Ina went into the parlour, where Frank, booted and spurred, was waiting.
"Ina, you know how it is," he said, without any preamble. "She will marry Blake, I suppose, and I can't be surprised since she loves him; but keep her from doing it too soon, for her own sake; not for mine," he added, hastily. "That's all over now."
"Oh, Frank, it has spoiled your life."
"No," he answered—"only wrong-doing can do that. There has been no wrong-doing here, either on her side or mine. I shall always love her, but I see now that she could never have loved me, and that I couldn't have made her happy. I have felt it lately in a way that has been intensifying every day. I've had the sort of feeling that it couldn't be. It took a great deal to make Elsie love; but now that she does love, it will be for ever."
"Yes," said Ina; "when one loves like that, it must be for ever."
"Ina," he said, suddenly startled by something spiritualized in her face, "you are suffering, too; and I have been so selfishly absorbed in my own anxiety that I have thought little of your grief."
"Yes, I am suffering," she said quietly, "but not quite in the way you think. I am glad that Horace died before he had done what all his life would have weighted him with sorrow and remorse. The wrong was that I did not love him as I ought." She stopped, and a burning blush overspread her face.
He saw it, and a strange look came into his own face. She went on hurriedly.
"Elsie is right.
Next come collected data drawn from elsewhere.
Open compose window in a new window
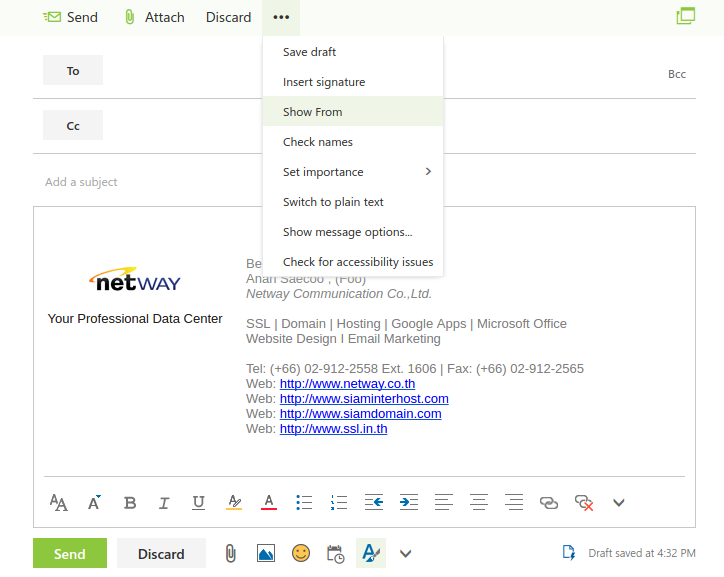 (685, 16)
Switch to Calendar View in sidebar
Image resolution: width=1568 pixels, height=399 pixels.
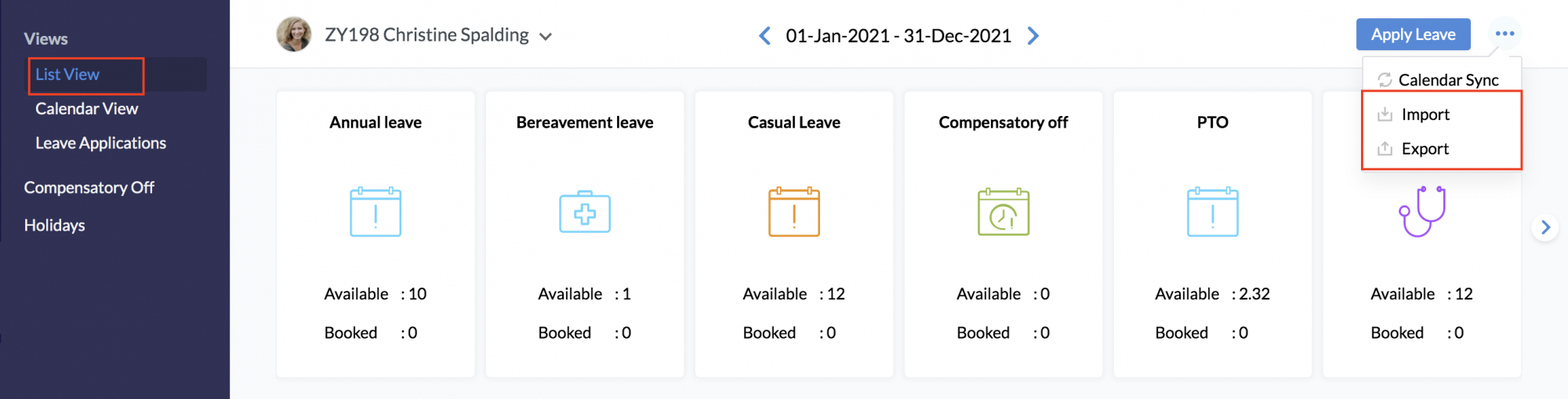tap(86, 109)
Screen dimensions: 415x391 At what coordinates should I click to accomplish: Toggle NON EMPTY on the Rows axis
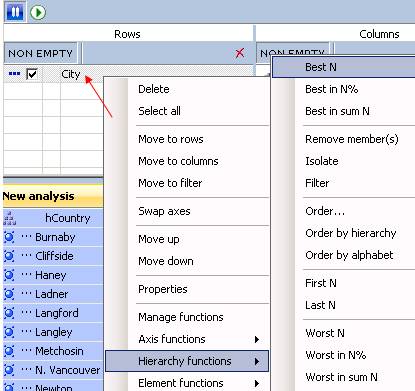(x=40, y=53)
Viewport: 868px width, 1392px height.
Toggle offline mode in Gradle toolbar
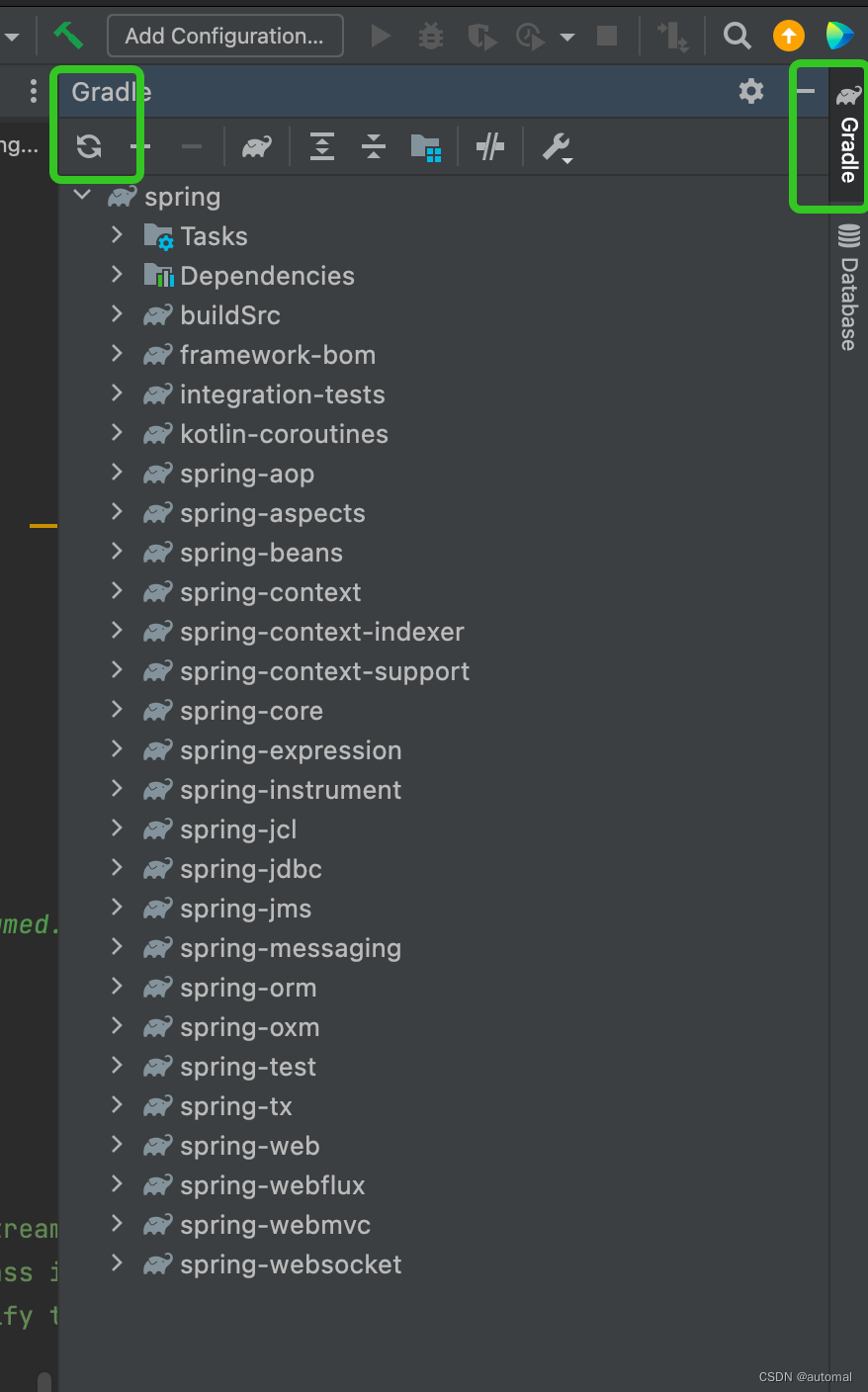click(490, 147)
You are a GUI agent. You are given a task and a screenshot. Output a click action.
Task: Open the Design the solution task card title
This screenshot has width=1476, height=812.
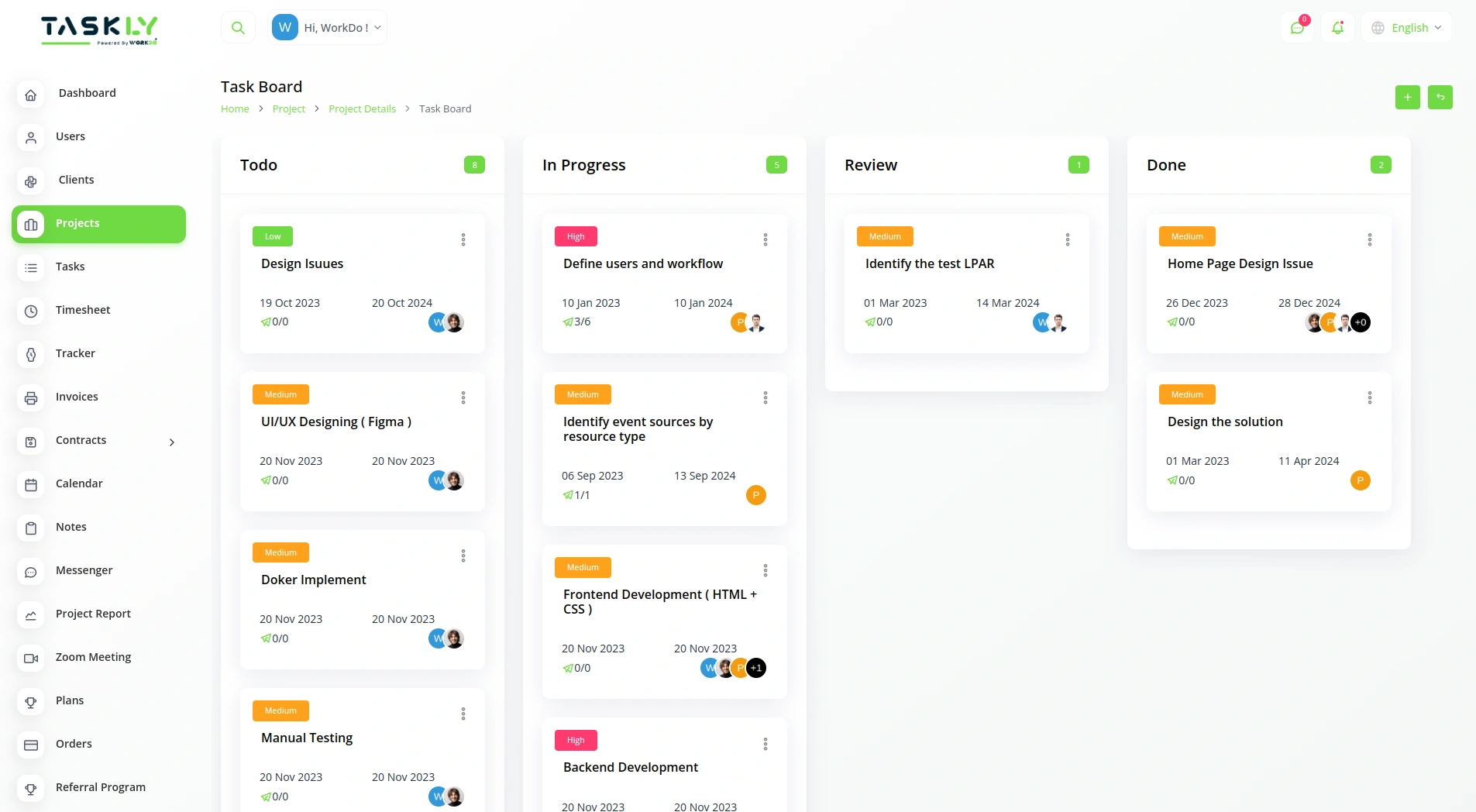click(1225, 421)
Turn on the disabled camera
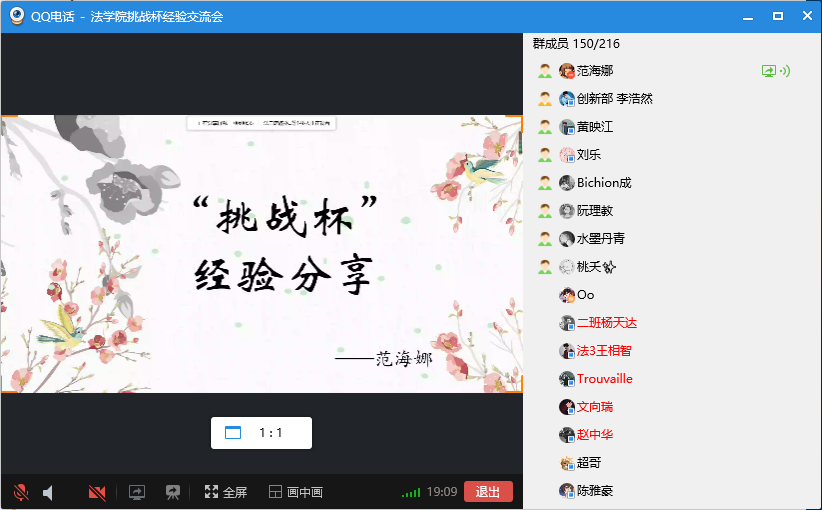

There is no worse crime, when one knows; and Elsie knows now. I wanted her to marry you, but I am glad now that she will not."
"Ina," Frank said again, "you won't let this make any difference between us? We have always been like brother and sister, haven't we? and we'll be brother and sister still."
"Yes," said Ina; "brother and sister." She gave him her hand, and he pressed it in his and went away.
That night Elsie wrote to Blake a long letter, of which only a few lines may be given here.
"My love, you won't misjudge me, and I have no shame in what I say to you. Love knows no shame, and after last night there can be only truth between us. I am yours, and yours only, to take or to leave as you shall please. It is for you to decide what the future shall be, but whatever it may be—even if it were to be disgrace—I am ready to share it with you. I am ready to come to you when and where you wish, or never to see you again, if that seems better to you. I am ready to wait, as you said: a year, or many years, and then to come to you and be taken—as you said too—in your arms and bidden never to leave you more."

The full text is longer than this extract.